Волжин напряг свои мышцы, и глазам Елены Васильевны представился настоящий Геркулес. Она засмеялась искренне, молодо, заливисто.

— Ну вот так-то лучше, — улыбнулся Волжин.

Глава вторая

Business women

Невзирая на то что «Аэрофлот» давно потерял статус монополии, и как в России, так и в странах СНГ возникли новые конкурентоспособные авиаперевозчики, по мнению преданных работников первой в Советском Союзе авиакомпании, она по-прежнему оставалась лучшей в стране. В Домодедово выстроили новый аэропорт, провели железную дорогу, по которой мчались поезда, доставляющие пассажиров к рейсу, и красивое многообещающее название East Line привлекало внимание людей, собирающихся в дальние страны. И все же Шереметьево есть Шереметьево. Это старейшие воздушные ворота страны — такие привычные, такие знакомые, такие до боли родные. Марина сравнивала Шереметьево и свою авиакомпанию с классикой, которая никогда не устареет и будет жить вечно. А все эти новомодные романы — безусловно, хороши и интересны, но, после того как будут прочитаны, останутся в памяти ненадолго.

— «Аэрофлот» — это прекрасная школа, и ни одна стюардесса или стюард в другой компании никогда не постигнет тех тонкостей, которые впитали в себя те, кто начинал здесь летать, кто стоял у истоков, кто испытал все сложности строгих квалификационных комиссий или оформлений разрешений для полетов за рубеж, — доказывала Марина своему мужу.

— Любовь моя, кто спорит, — удивлялся ее патриотизму Сережка Дроздов. — Но ты слишком растрачиваешь себя на работе. Вспоминай иногда, что у тебя есть муж, который жаждет внимания и любви.

— Сереж, ты должен понять, что от меня сейчас в службе многое зависит, — немного поумерила свой пыл Марина, и в голосе ее послышались нежные нотки, которым так умилялся Дроздов.

Однако он смерил супругу суровым взглядом и произнес:

— О работе больше ни слова. На меня-то ты не сможешь наложить дисциплинарные взыскания, хоть я и далек от твоего идеала бортпроводника. Ты, наверное, забыла, что когда-то сама работала простой бортпроводницей.

— Да, я была ею, но очень ответственно относилась к своему делу, — горделиво вскинула голову Марина.

— Ты устала, родная моя, — одной фразой прекратил прения голубоглазый красавец. — Иди ко мне, я тебя пожалею.

Сергей обнял тонкую фигурку жены и бережно прижал к себе. Марина сразу притихла и подозрительно засопела носом.

— Любовь моя, что случилось, ты плачешь? — удивился Дроздов.

— Пожалей меня, Сережа, крепче пожалей. Я так устала быть сильной, — хлюпало носом хрупкое создание.
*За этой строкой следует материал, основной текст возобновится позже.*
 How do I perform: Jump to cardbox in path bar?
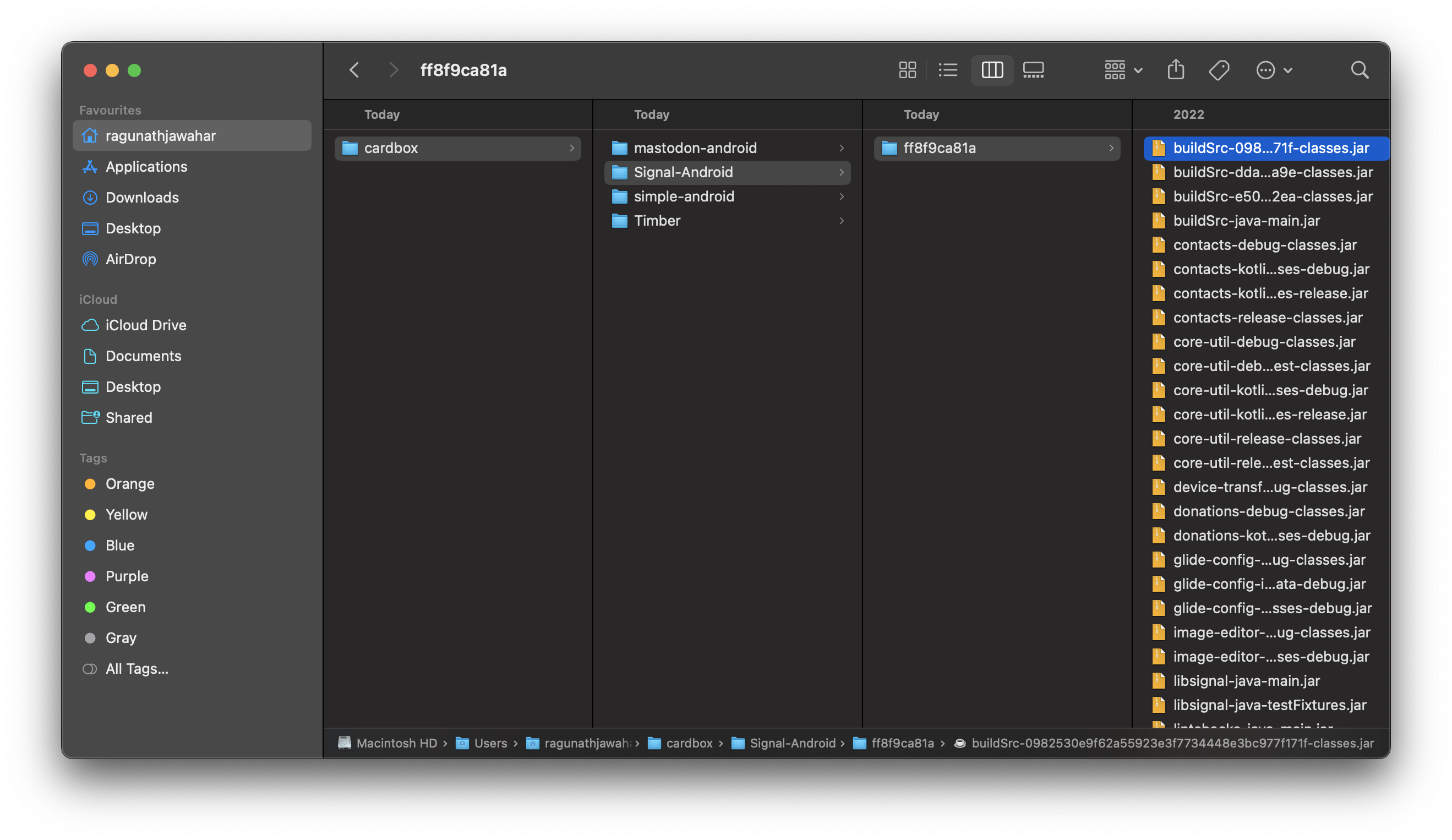point(689,743)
— Господи, как же ты вымоталась на этой должности. Посмотри на себя — один нос и глаза. Ты моя славная, умная, любимая, ты моя самая красивая. Перестань, перестань реветь, — прямо ладонью вытирал ее слезы Сергей, — ну как мне тебе помочь, скажи?

— Просто будь со мною рядом и хоть иногда повторяй мне такие красивые слова.
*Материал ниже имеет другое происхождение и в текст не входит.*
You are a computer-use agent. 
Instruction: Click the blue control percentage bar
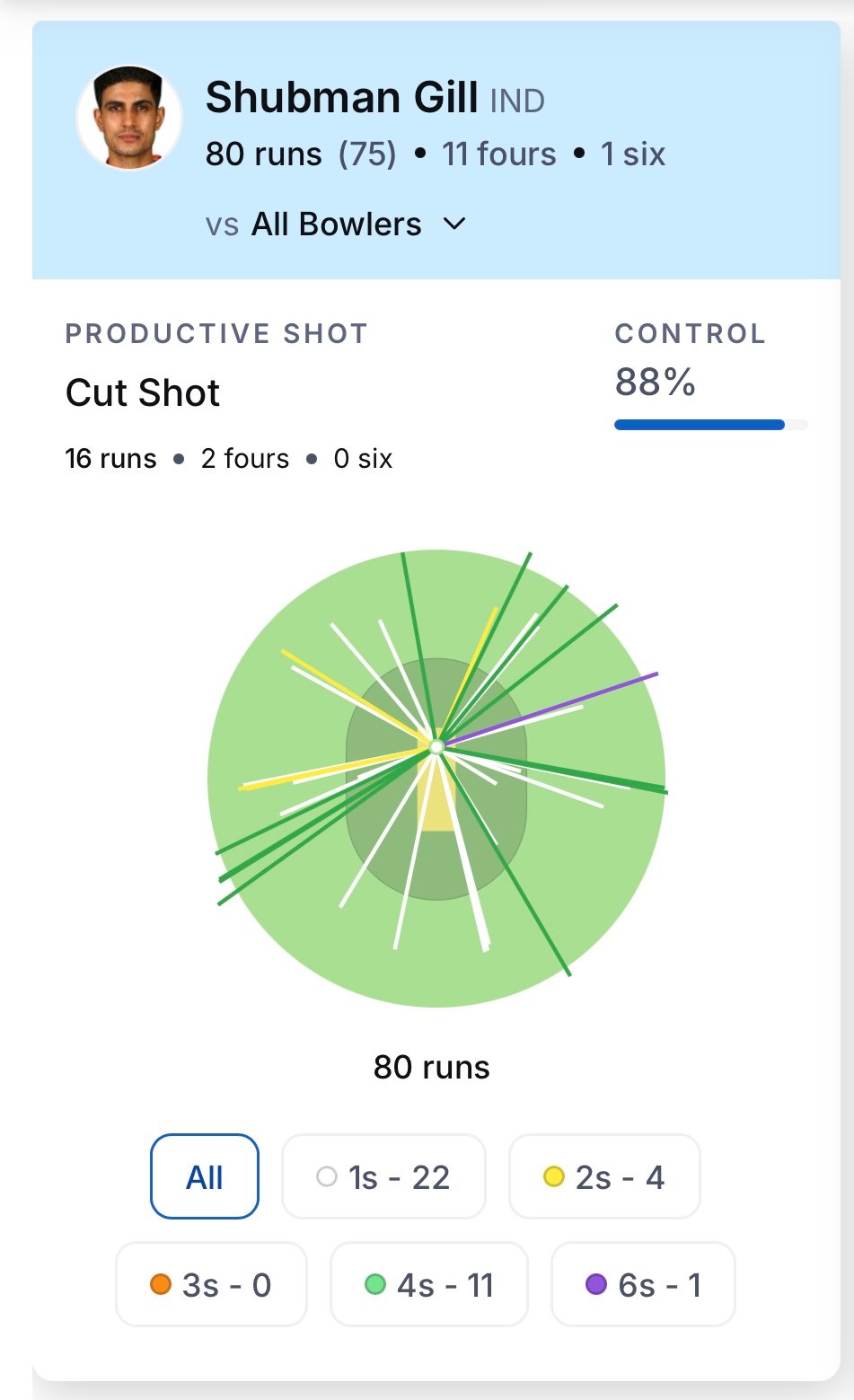(x=700, y=425)
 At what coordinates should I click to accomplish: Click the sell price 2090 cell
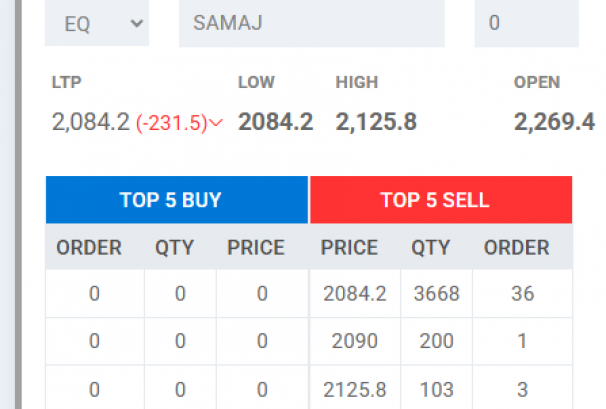click(350, 341)
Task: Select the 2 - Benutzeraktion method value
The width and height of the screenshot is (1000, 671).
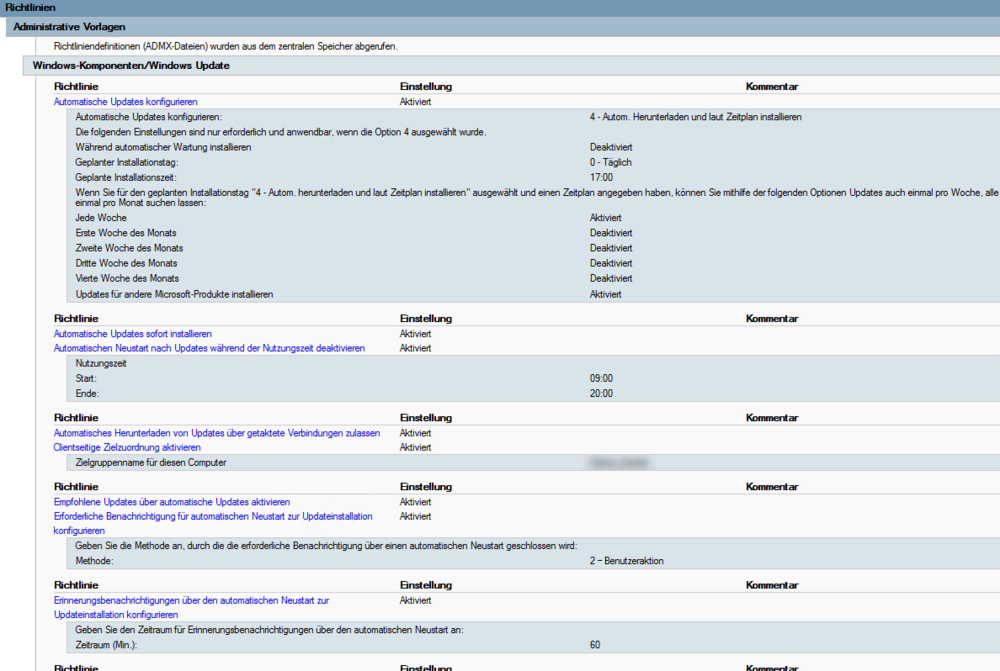Action: 626,561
— Если бы это были просто слова, — горько усмехнулся Сергей. — К сожалению, служба бортпроводников все чаще становится для тебя дороже родного мужа. Вот ты горишь на работе, от больничного отказываешься, когда следует лежать в постели, а сочувствуют-то мне, а не тебе. Считают, что ты и меня поучаешь.
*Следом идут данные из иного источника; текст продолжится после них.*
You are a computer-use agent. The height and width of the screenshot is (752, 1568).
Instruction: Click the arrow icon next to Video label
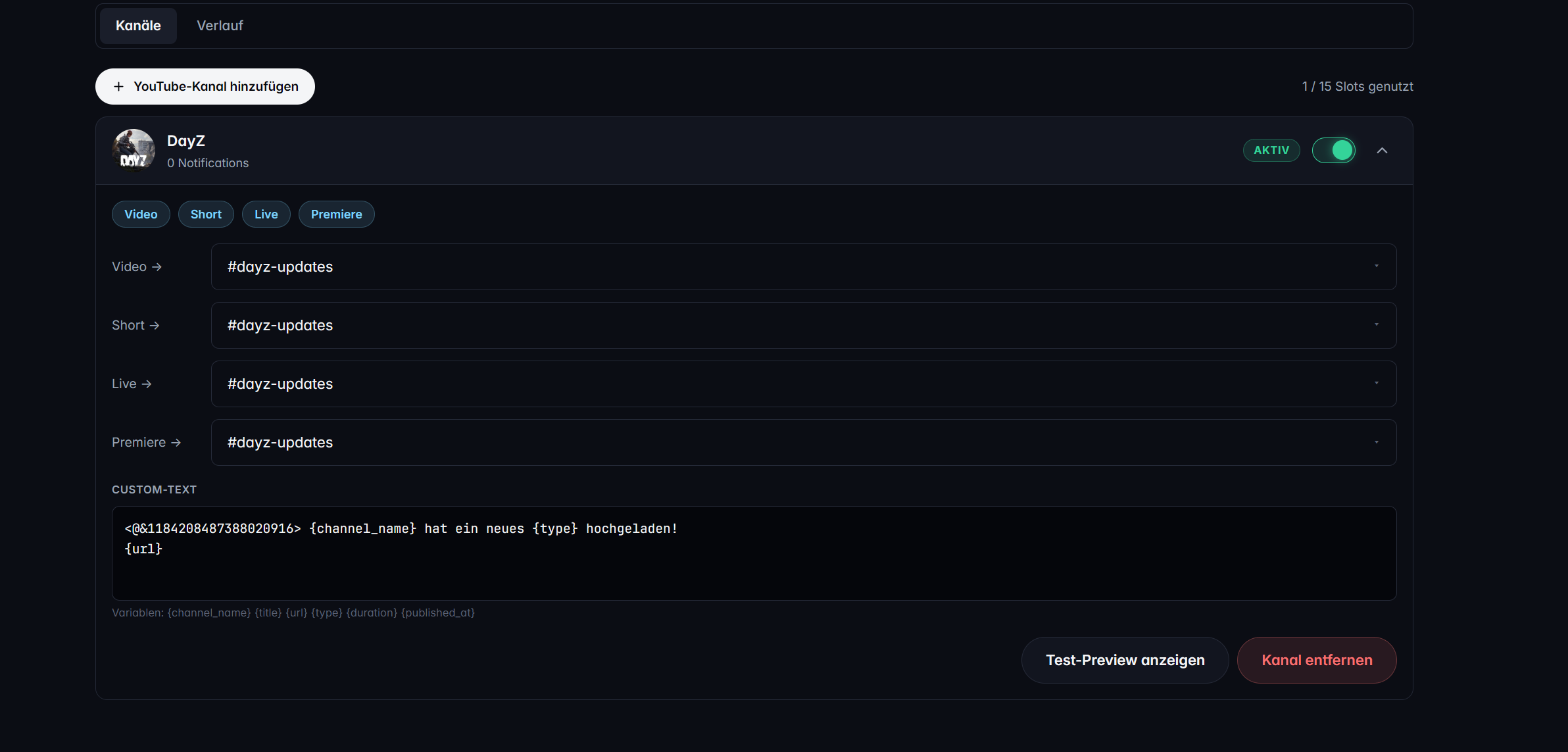click(157, 266)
— А разве я кого-то поучаю? — мгновенно высохли слезы на бархатном личике. — Я же просто требую от людей элементарных вещей: дисциплины, без которой невозможно выполнение нашей работы, знаний аварийно-спасательных средств и действий в аварийной ситуации, умения владеть иностранными языками, наконец просто культуры речи и поведения. Я так часто иду на уступки, закрываю глаза на мелкие нарушения, стараюсь как можно мягче объяснить людям, как правильнее вести себя, чтобы избежать конфликтов с пассажирами, чтобы создать доброжелательную обстановку, тепло, уют, комфорт на борту, чтобы люди сходили с трапа довольными и отдохнувшими.